Records that point to text and screen items:
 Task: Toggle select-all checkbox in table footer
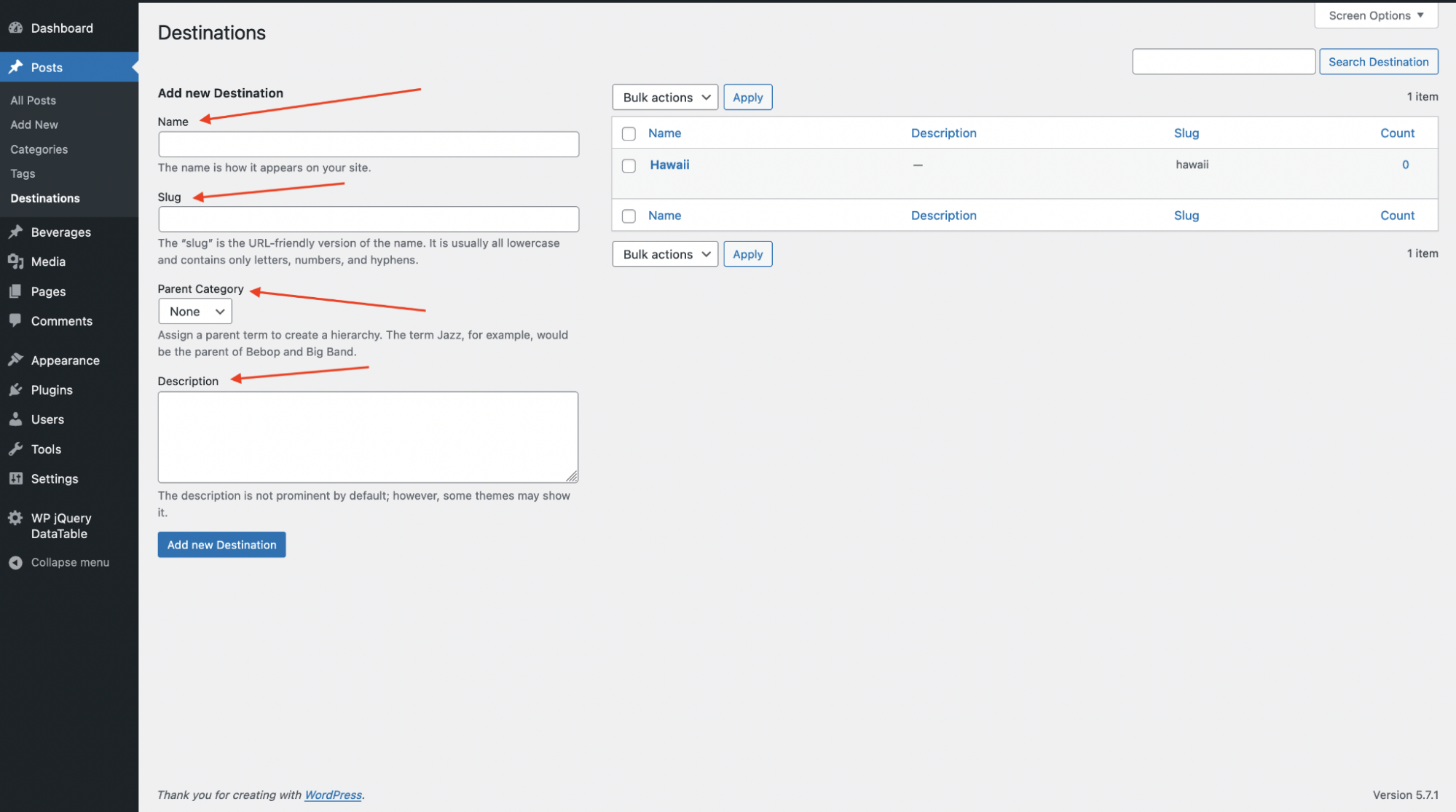click(629, 216)

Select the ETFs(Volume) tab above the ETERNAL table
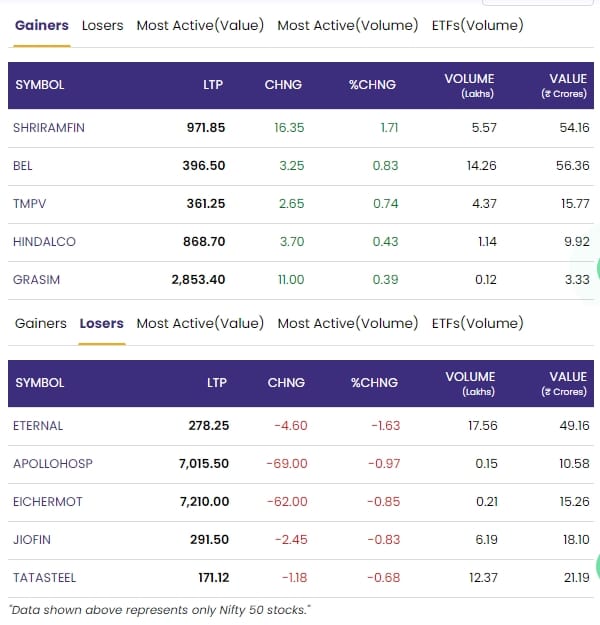tap(477, 323)
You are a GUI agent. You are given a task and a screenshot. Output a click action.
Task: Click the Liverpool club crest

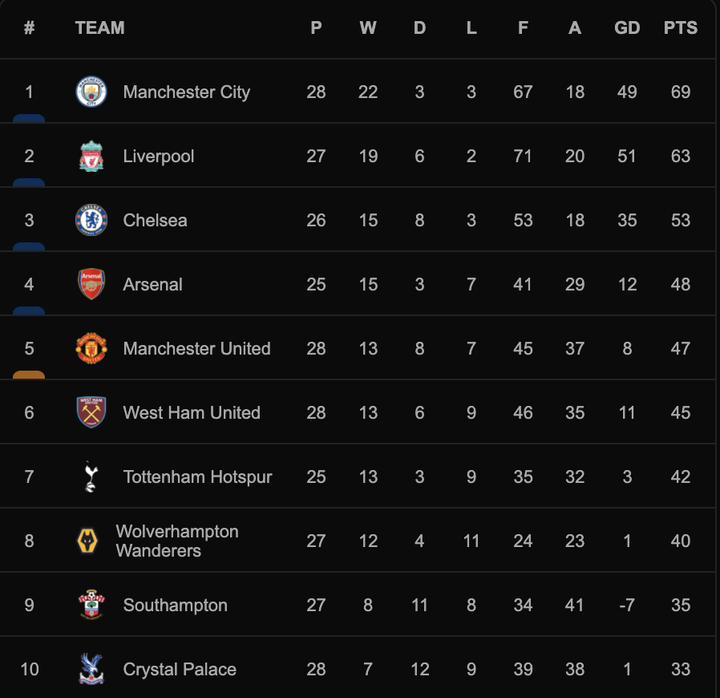(91, 156)
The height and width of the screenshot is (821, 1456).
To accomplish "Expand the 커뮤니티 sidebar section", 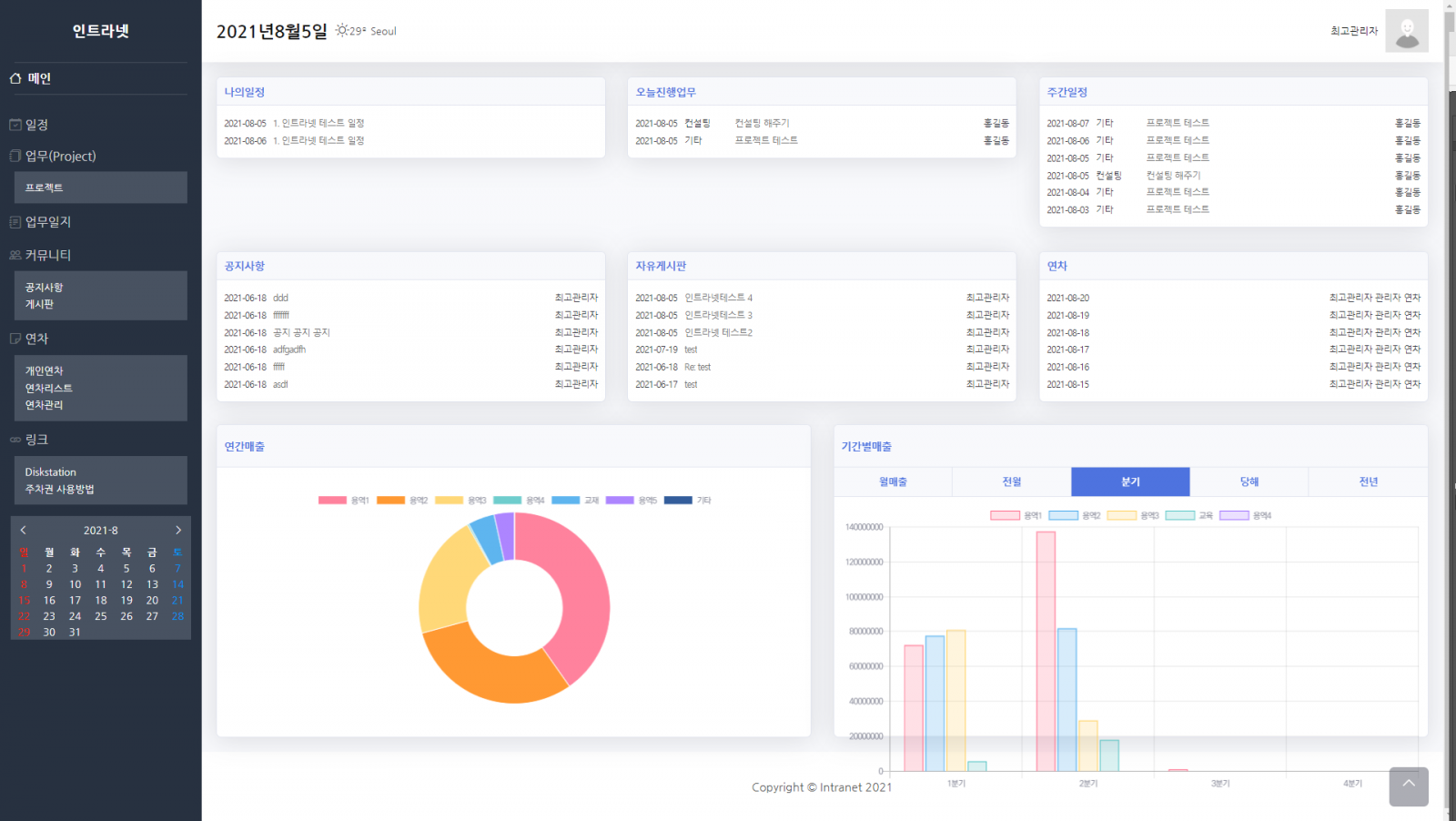I will 48,255.
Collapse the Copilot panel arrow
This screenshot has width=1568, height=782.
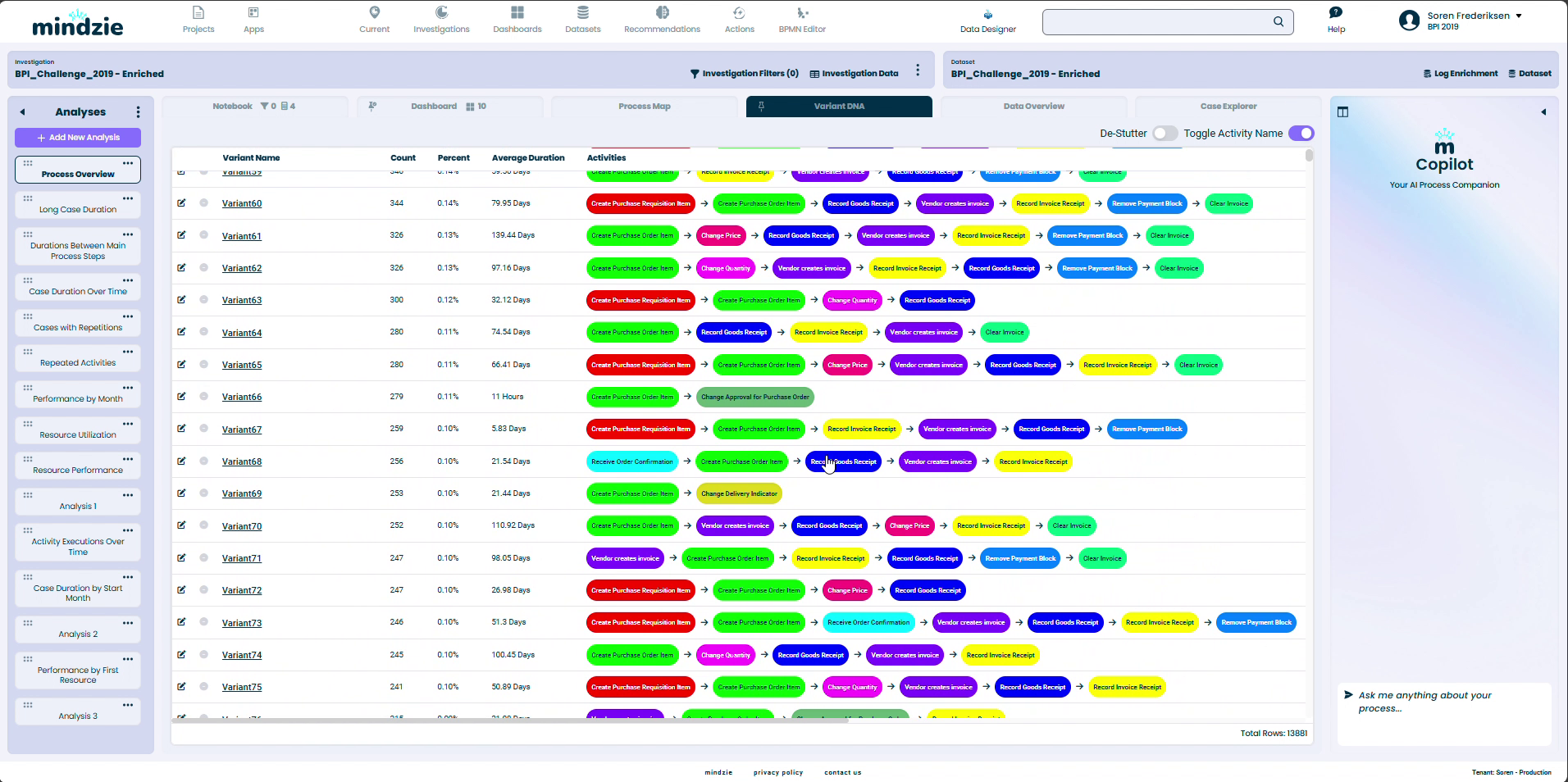pos(1543,112)
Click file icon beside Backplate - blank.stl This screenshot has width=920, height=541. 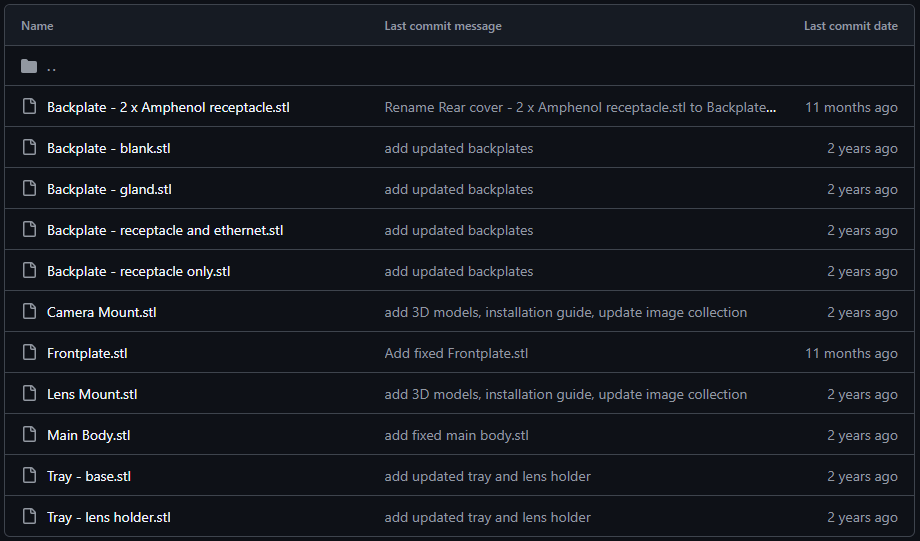(29, 148)
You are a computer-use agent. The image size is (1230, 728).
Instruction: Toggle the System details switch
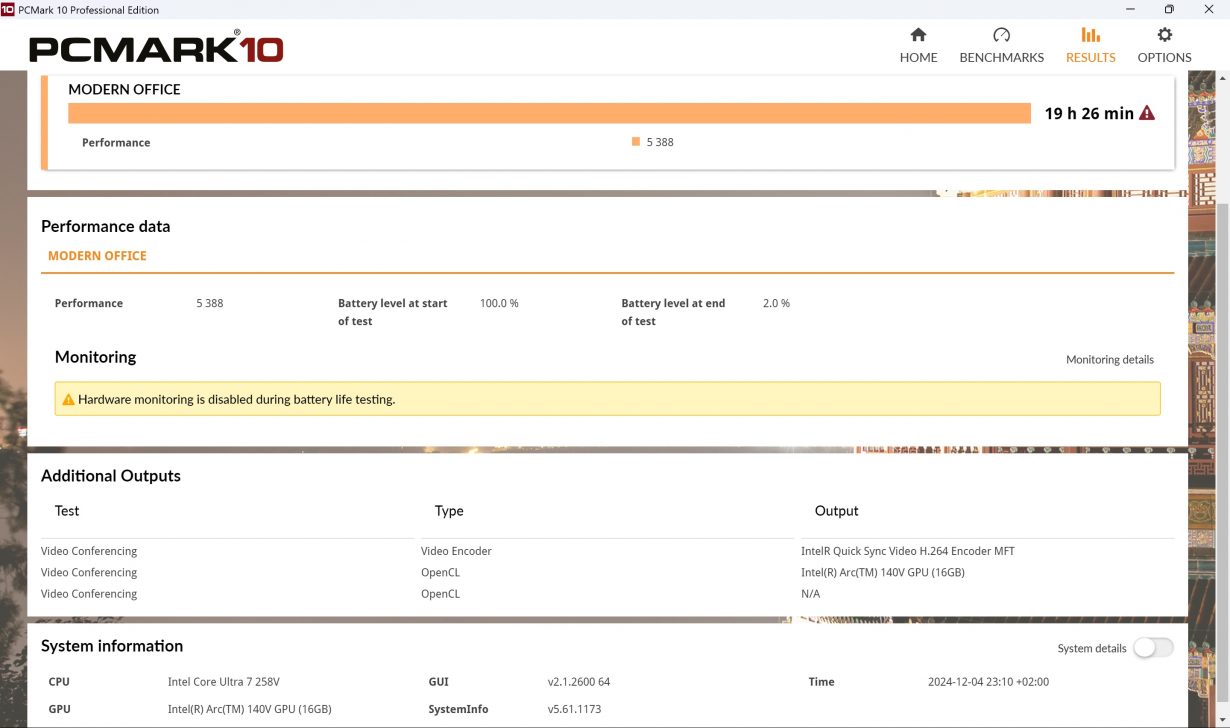pos(1152,648)
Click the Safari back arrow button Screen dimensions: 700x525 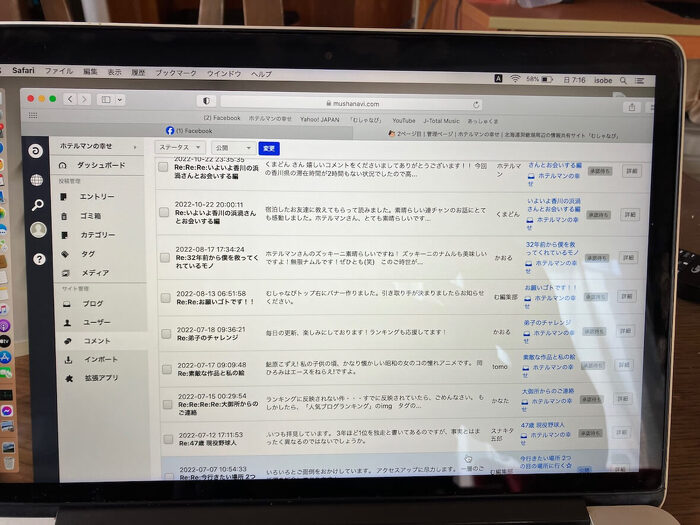[70, 99]
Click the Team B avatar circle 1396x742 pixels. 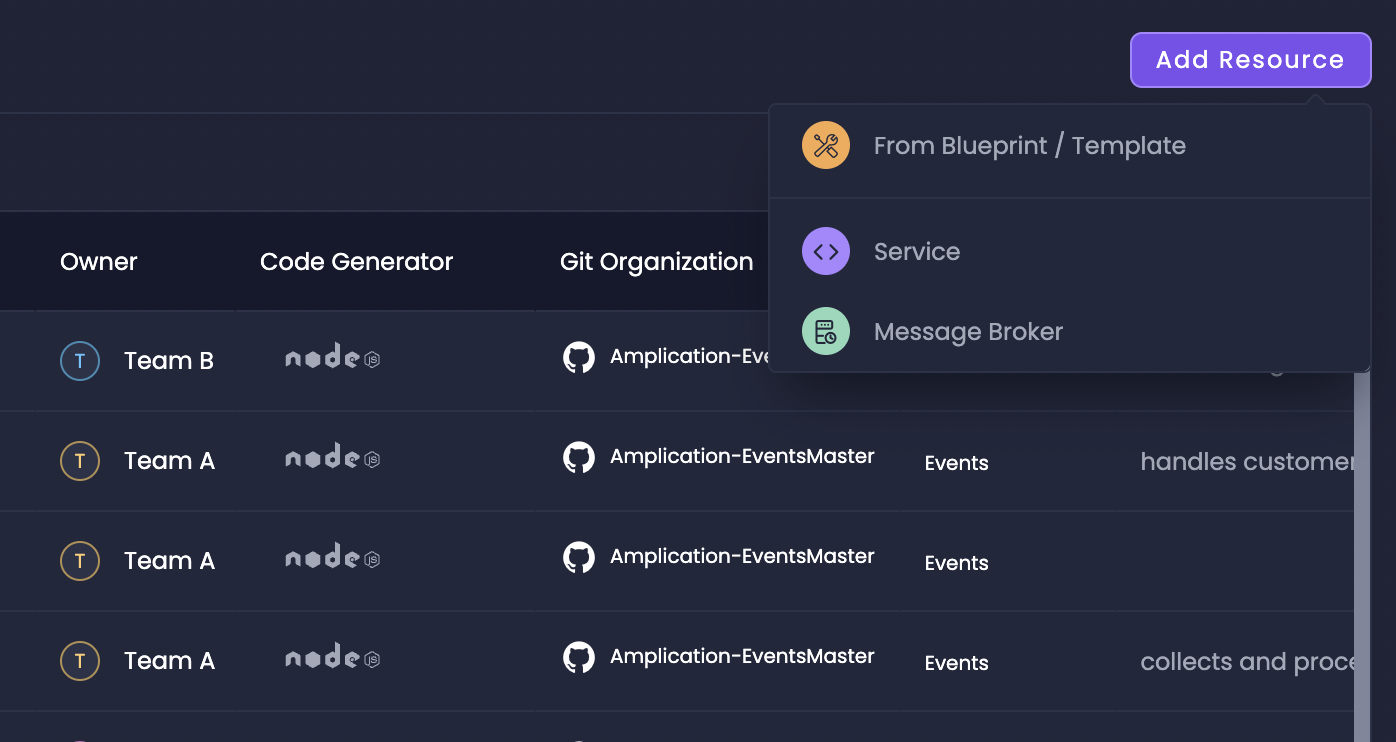[x=80, y=361]
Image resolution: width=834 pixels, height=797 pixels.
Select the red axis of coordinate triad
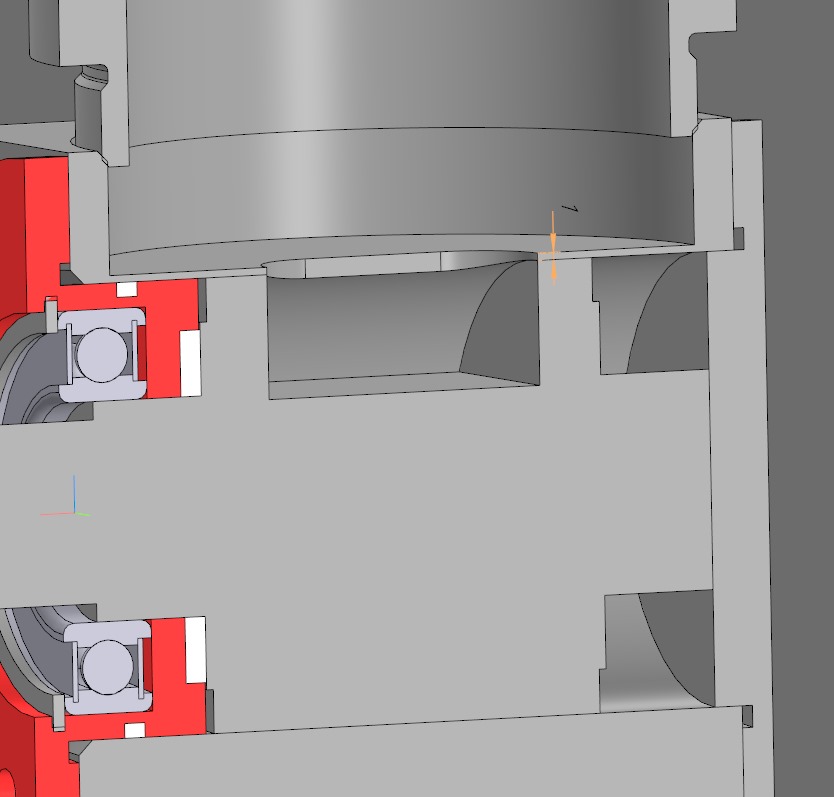(x=55, y=515)
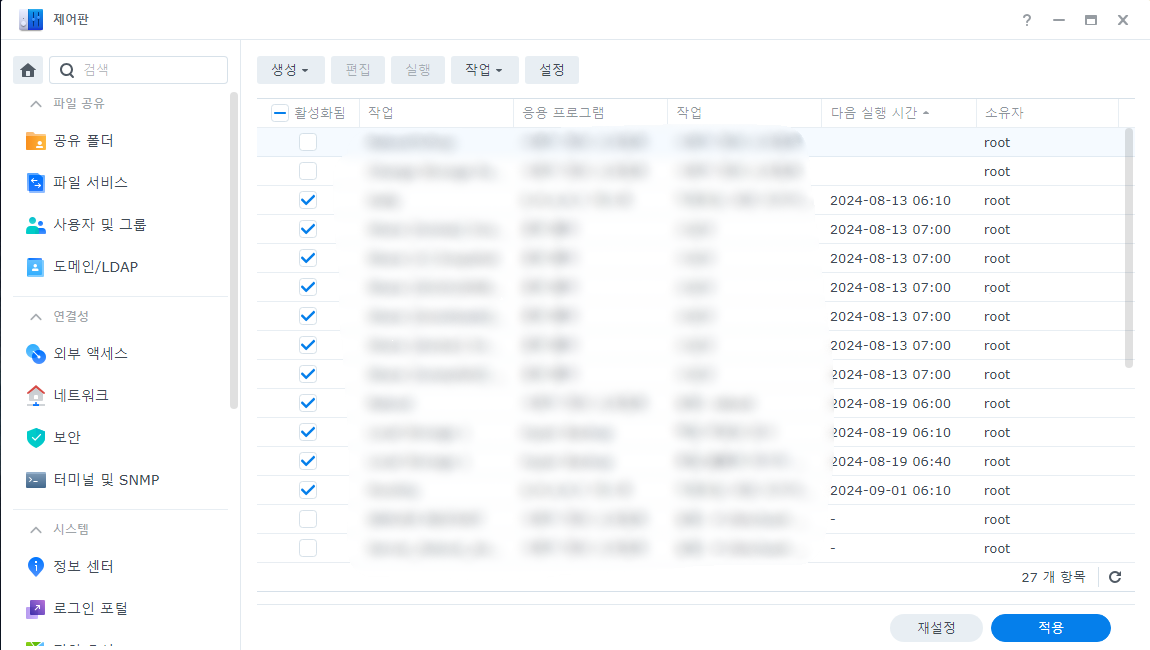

> _WHAT YOU HAVE TO DO_
Give everything from the line containing "Image resolution: width=834" down to the end of the records as a Markdown table with the columns Row and Line. Skip blank lines and leave the pictures out.

> _THE RESPONSE_
| Row | Line |
|---|---|
| 1 | Image resolution: width=834 pixels, height=797 pixels. |
| 2 | Select the red axis of coordinate triad |
| 3 | (x=55, y=515) |